## Action item:
Of all the lines below, return only those starting with the line holding "Click the search magnifier icon" and going on through the line holding "Task: Click the EXTINCTED", exactly as written.

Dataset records
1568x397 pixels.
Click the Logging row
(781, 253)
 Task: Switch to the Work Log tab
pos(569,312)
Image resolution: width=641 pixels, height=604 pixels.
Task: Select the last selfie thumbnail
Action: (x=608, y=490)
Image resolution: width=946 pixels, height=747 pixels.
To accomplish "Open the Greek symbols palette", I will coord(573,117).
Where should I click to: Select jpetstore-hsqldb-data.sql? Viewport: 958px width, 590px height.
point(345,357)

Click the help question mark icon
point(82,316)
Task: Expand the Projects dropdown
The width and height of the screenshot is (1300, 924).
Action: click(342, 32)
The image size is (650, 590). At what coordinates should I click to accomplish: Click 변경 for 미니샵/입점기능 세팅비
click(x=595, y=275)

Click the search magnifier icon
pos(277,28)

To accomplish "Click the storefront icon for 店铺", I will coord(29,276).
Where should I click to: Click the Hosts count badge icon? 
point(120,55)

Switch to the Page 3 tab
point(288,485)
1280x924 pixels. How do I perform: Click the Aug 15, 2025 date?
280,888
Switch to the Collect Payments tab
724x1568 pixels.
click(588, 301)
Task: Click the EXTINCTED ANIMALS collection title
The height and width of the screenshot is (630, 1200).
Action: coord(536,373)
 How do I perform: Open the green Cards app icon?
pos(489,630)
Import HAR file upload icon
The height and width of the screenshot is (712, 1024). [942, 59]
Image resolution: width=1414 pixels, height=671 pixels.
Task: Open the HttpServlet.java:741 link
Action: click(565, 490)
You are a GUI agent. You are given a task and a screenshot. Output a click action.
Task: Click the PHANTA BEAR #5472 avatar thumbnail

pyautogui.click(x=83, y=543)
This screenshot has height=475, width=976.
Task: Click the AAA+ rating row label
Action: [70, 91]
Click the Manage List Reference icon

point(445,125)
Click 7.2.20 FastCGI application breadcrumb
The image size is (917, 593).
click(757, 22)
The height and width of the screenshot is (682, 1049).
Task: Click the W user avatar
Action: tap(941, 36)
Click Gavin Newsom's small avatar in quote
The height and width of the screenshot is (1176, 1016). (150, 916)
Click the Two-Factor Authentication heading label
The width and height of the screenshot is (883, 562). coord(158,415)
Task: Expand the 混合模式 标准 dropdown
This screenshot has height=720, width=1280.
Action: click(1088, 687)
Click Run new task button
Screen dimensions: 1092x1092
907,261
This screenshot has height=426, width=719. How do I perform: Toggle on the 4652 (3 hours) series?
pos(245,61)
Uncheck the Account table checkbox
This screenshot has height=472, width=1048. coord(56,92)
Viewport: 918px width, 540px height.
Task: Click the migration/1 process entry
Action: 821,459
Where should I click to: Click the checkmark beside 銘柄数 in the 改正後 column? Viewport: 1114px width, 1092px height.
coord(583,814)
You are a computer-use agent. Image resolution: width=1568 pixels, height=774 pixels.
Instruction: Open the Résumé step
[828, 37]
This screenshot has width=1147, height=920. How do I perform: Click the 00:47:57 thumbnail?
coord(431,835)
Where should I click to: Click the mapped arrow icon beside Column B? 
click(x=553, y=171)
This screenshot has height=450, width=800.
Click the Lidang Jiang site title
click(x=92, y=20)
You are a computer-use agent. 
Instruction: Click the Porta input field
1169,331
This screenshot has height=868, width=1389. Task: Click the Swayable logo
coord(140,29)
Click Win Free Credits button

## Response to this task:
Click the search magnifier icon
pos(277,28)

To accomplish "Click the storefront icon for 店铺", I will coord(29,276).
Where should I click to: Click the Hosts count badge icon? 
point(120,55)

Switch to the Page 3 tab
point(288,485)
1280x924 pixels. How do I perform: Click the Aug 15, 2025 date?
280,888
Switch to the Collect Payments tab
724x1568 pixels.
click(588, 301)
Task: Click the EXTINCTED ANIMALS collection title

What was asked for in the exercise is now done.